In 1958, the Lovings were married in Colombia but live where they grew up, Central Point in Virginia. This was where they wanted to set up shop, a place that imprisoned and subsequently exiled them for twenty-five years. They relocated with their children to Washington D.C and this is their tale. This biography drama is a tale of love, racism, strife and a changing world but it’s also a true story that would go on to alter the US Constitution in the Supreme Court.
In a movie as quiet and subtle as Loving, the first thing audiences will notice are the excellent performances of Ruth Negga (Preacher) and Joel Edgerton (Black Mass), the duo who play Richard and Mildred Loving, the couple who in 1958 came to blows with Virginia’s anti-miscegenation laws. Negga is up for an Oscar and rightly so. Her performance is silent yet wonderful while Edgerton is silent in the original meaning of the word since he doesn’t say much. It’s his actions and facial expressions that deliver his performance, which is a gem as well.
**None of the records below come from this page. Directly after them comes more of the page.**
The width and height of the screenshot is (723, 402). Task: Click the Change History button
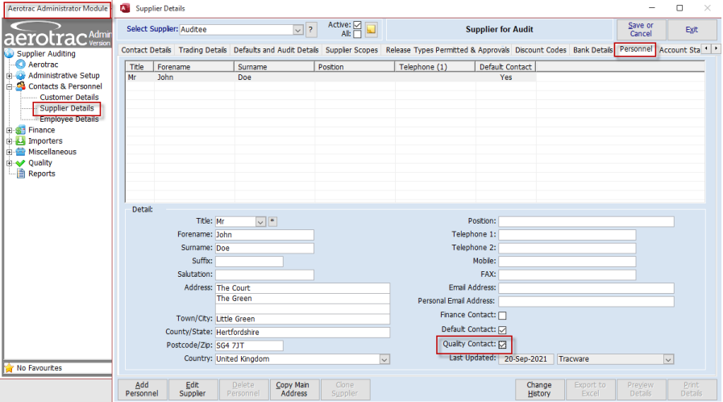tap(538, 389)
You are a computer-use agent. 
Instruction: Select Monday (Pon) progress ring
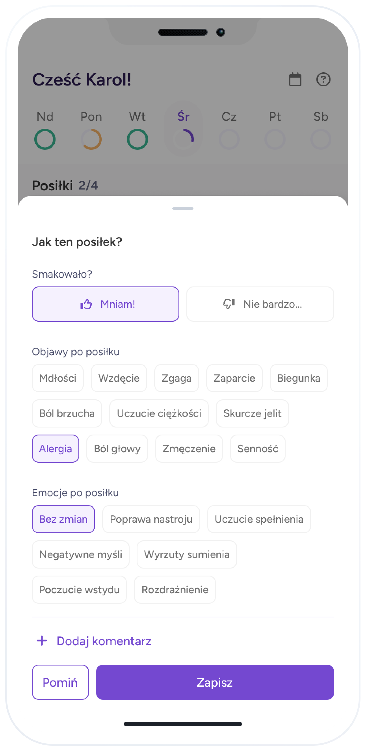click(91, 139)

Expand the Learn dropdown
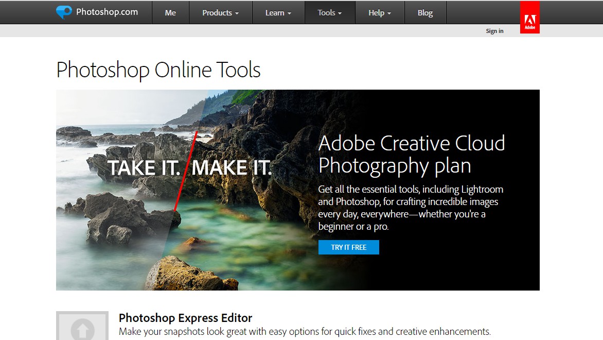click(x=278, y=12)
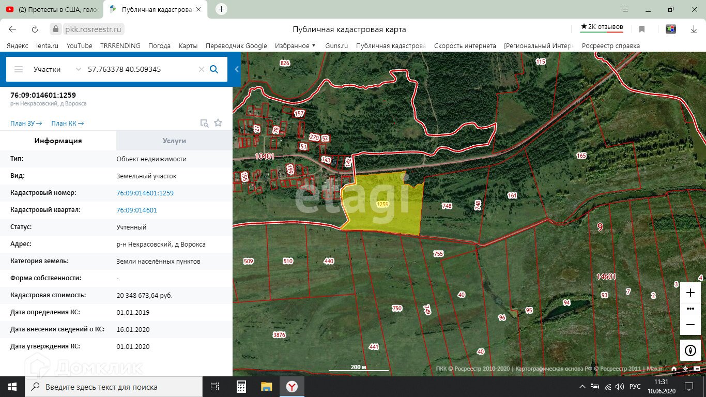This screenshot has width=706, height=397.
Task: Clear the coordinates search field
Action: [x=202, y=69]
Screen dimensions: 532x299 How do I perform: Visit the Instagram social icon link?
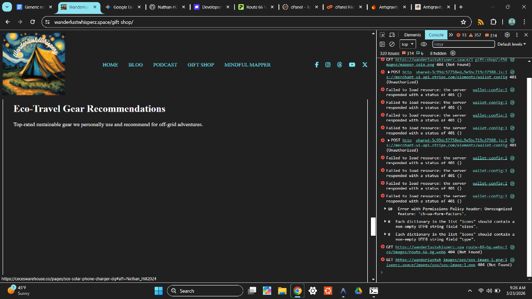(x=328, y=65)
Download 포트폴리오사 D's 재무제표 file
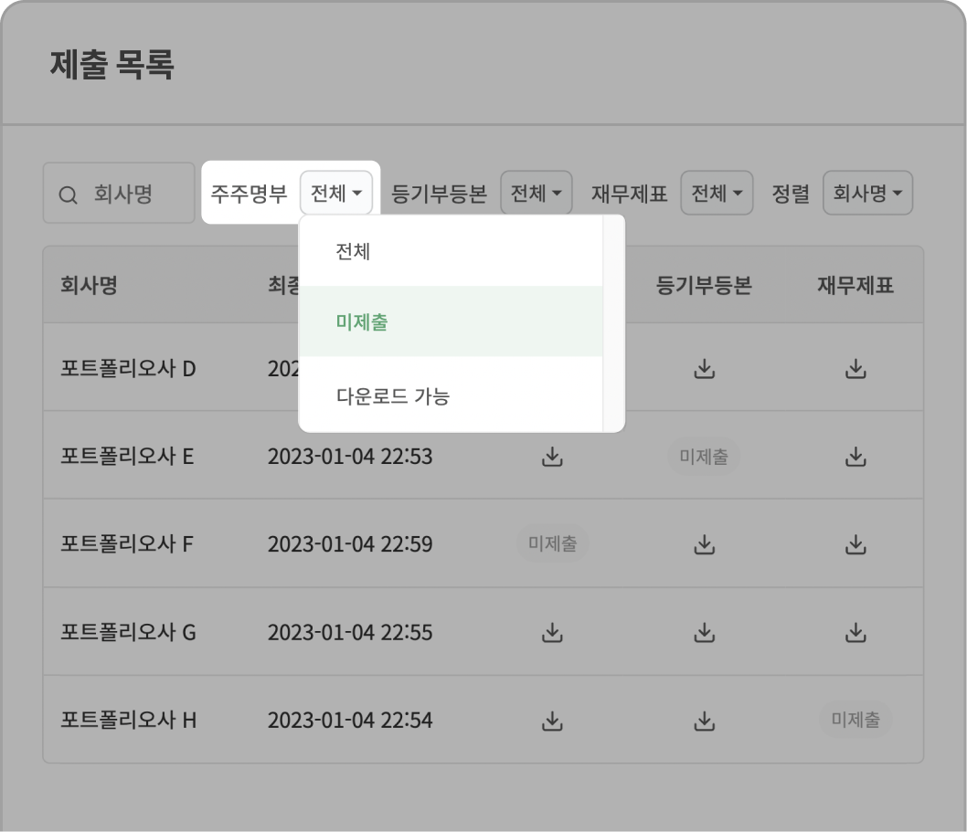967x832 pixels. click(x=855, y=368)
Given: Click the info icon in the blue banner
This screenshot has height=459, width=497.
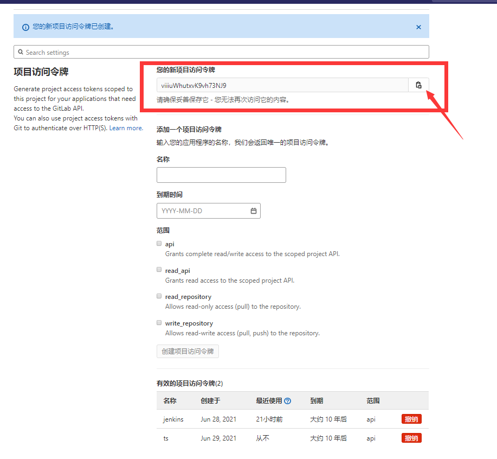Looking at the screenshot, I should 25,27.
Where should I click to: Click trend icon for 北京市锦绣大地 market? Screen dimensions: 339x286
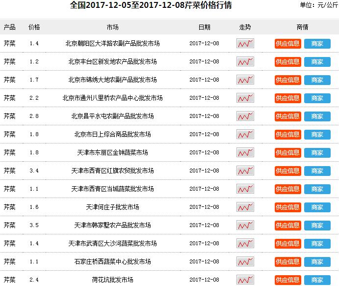coord(245,80)
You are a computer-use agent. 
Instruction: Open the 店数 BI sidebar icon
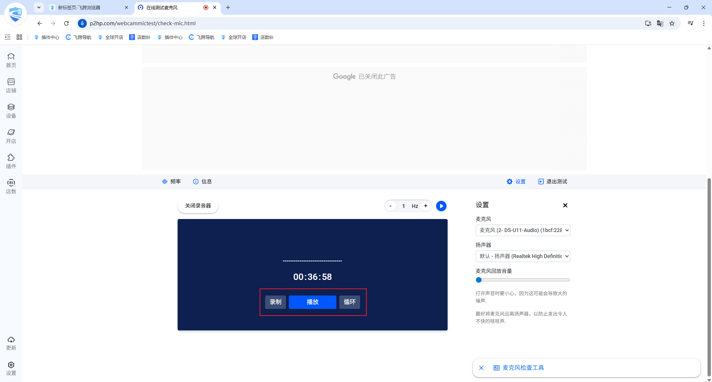pyautogui.click(x=11, y=186)
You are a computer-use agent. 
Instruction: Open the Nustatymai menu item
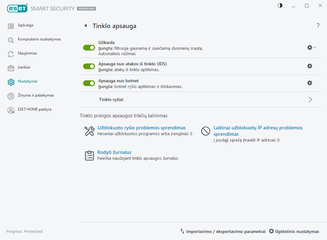pyautogui.click(x=27, y=81)
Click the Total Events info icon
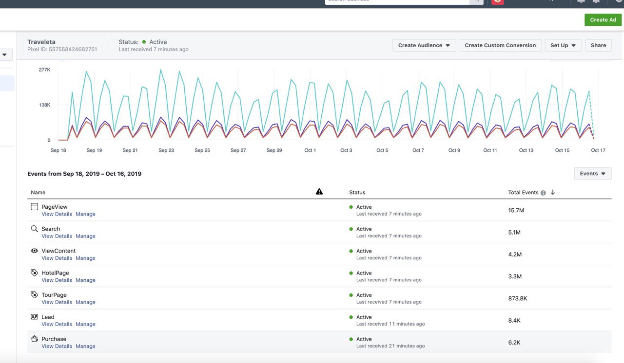Viewport: 624px width, 363px height. point(543,193)
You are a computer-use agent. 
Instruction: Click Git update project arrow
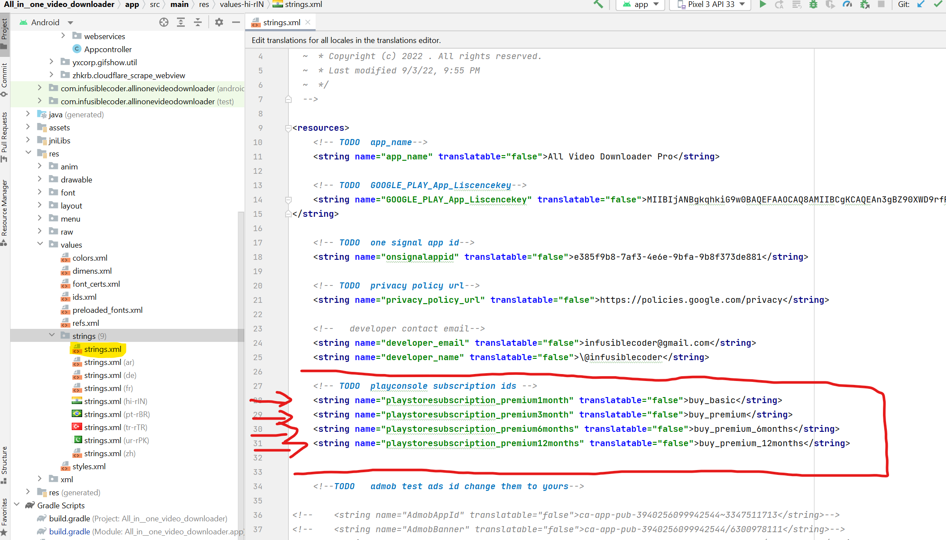click(x=921, y=4)
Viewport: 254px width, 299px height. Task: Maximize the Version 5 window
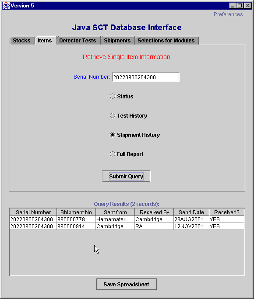[240, 6]
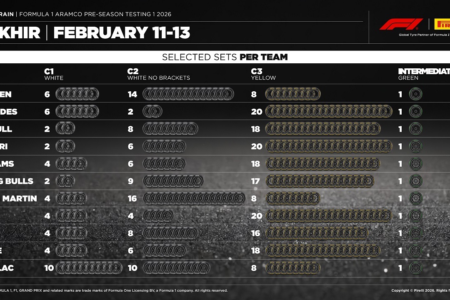
Task: Select the C2 White No Brackets heading
Action: point(158,74)
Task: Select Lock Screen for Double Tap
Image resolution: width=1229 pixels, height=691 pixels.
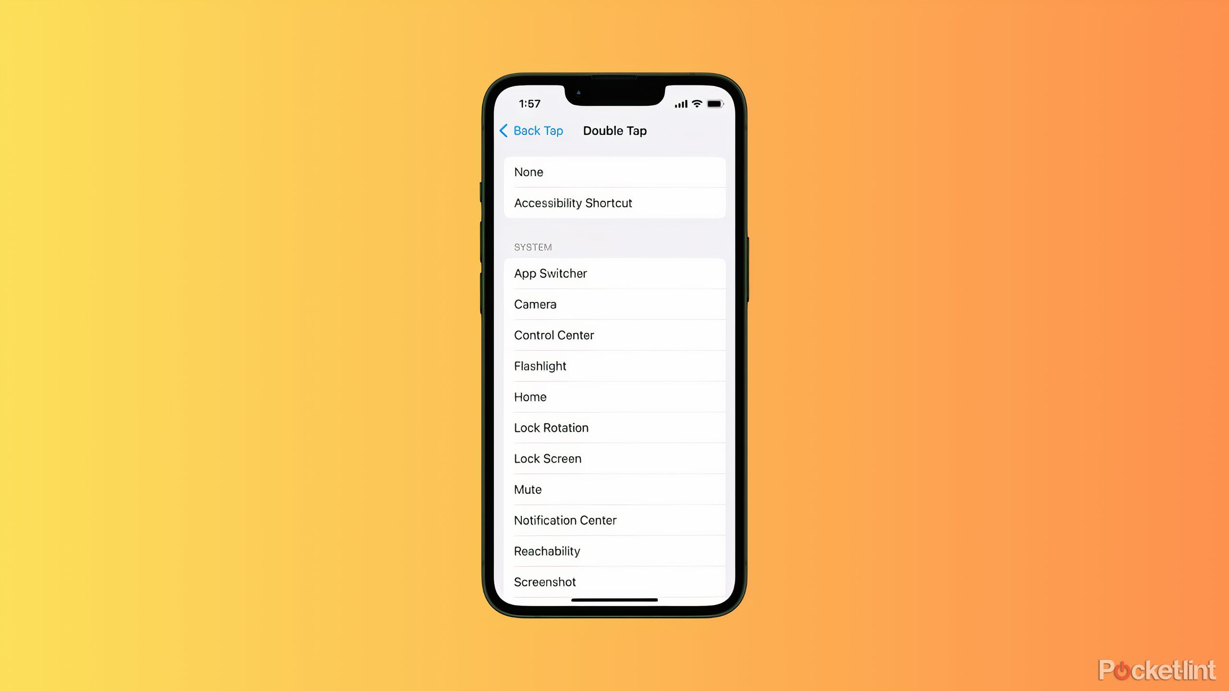Action: (614, 458)
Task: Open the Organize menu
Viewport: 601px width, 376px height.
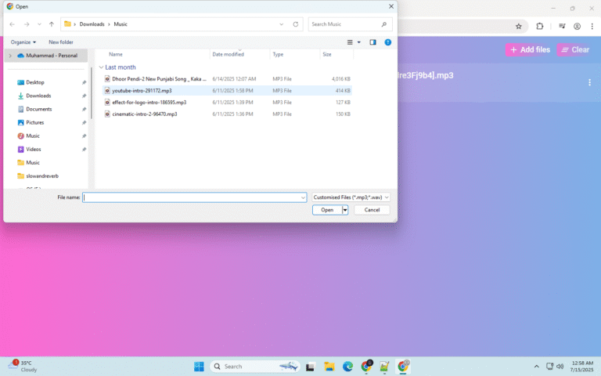Action: tap(23, 42)
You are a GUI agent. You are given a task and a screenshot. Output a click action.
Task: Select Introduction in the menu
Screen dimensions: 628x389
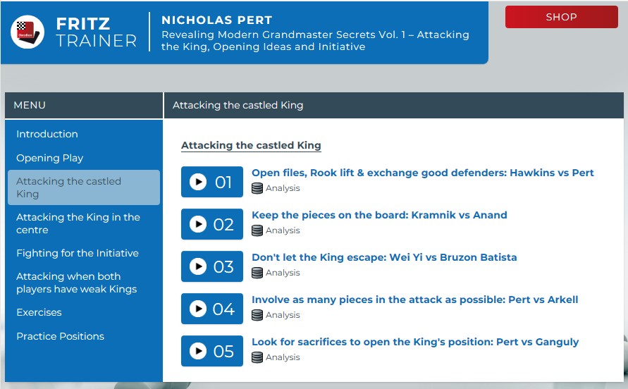47,134
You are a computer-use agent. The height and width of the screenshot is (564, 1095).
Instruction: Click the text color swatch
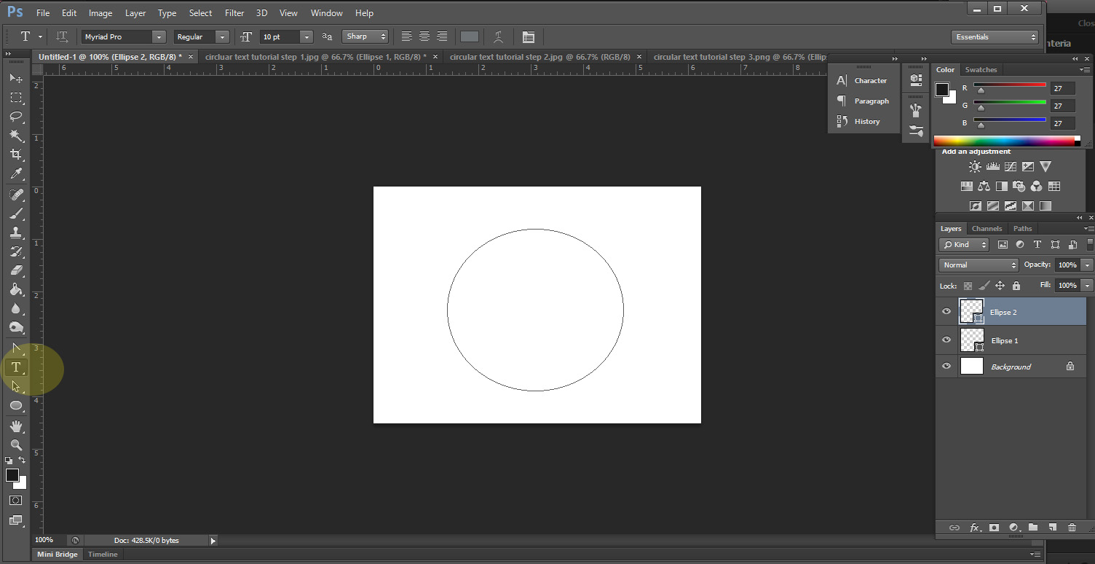[x=470, y=36]
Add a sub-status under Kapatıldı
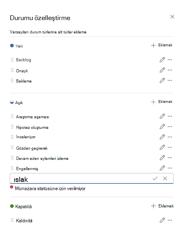The height and width of the screenshot is (229, 183). [x=162, y=206]
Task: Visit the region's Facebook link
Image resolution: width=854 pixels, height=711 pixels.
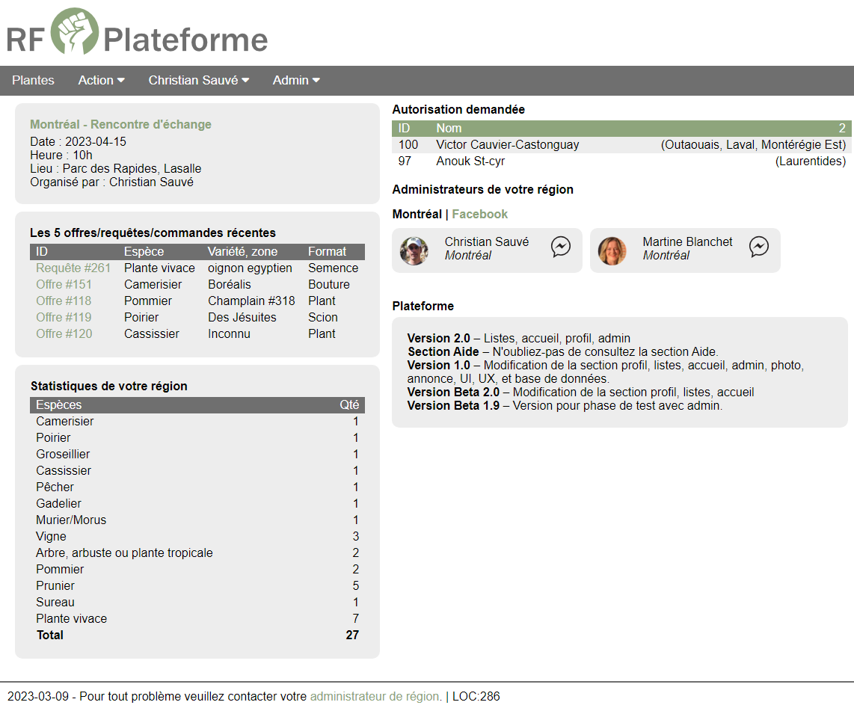Action: pyautogui.click(x=479, y=215)
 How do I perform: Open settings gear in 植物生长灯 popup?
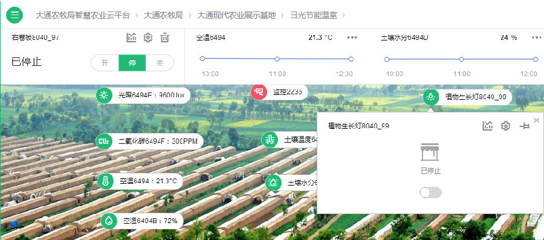tap(505, 126)
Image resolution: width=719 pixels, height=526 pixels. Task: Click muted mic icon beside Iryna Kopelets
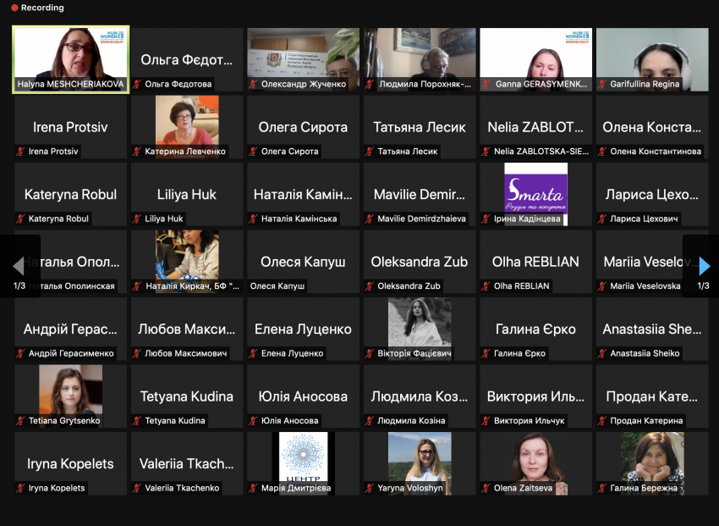point(20,489)
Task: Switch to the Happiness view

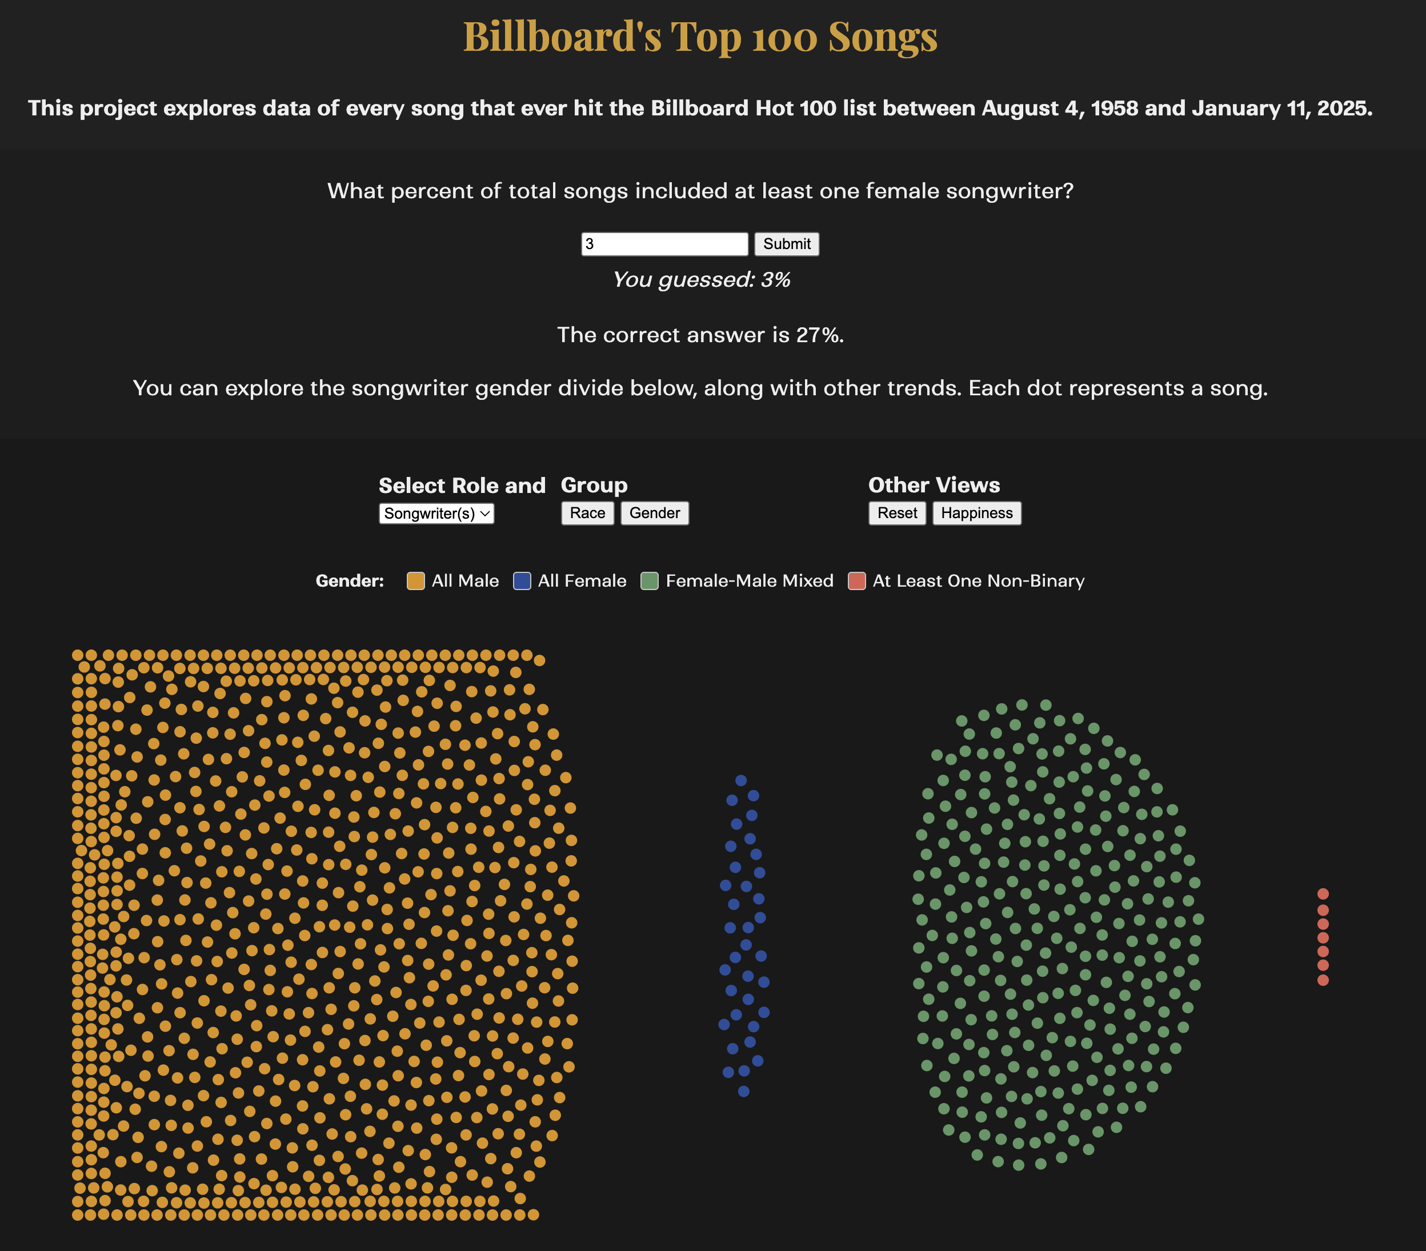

When the local cops are made aware of the marriage, Richard and Mildred are pulled from their bed and thrown in jail. While Richard is bailed out in quick succession, heavily pregnant Mildred must wait at the mercy of the state’s white supremacy. The judge decides several days is enough. They’re given a suspended sentence on the basis that they leave the Virginia for twenty-five years. They agree but living so far from home isn’t what Mildred wanted for her three children. She writes to DA Robert ‘Bobby’ Kennedy asking for his help and subsequently the Loving Case is thrown into the public eye, soon becoming a media story and a landmark case in the Supreme Court.
With much praise for the acting and such, I believe the director deserves equal measure of praise as well. Jeff Nichols’ direction is structurally sound and wonderful to watch. His script is truly something special as well. The Loving’s state of affairs begin as a minor incident in a state that is know for its liberality in comparison to other southern states. But we’re still in The South and it’s the 1950s, so rampant racism is always on the agenda. We go from a small incident into something that puts Virginia into the spotlight and America’s race problem with it. His approach to the story is subtle and quiet, much akin to the Lovings who “won’t bother anyone” if they can be left to live in peace.
In my opinion, there is only one weak point to this film and that’s the court case. I felt it was skimmed over incredibly quickly and I’d like to have seen a fully-fledged To Kill A Mockingbird-esque scene with one of the lawyers giving an excellent speech about race and society but also America’s abundant relaxed attitude to intolerance, fear and bigotry. This would have been a fitting ending to a masterclass film.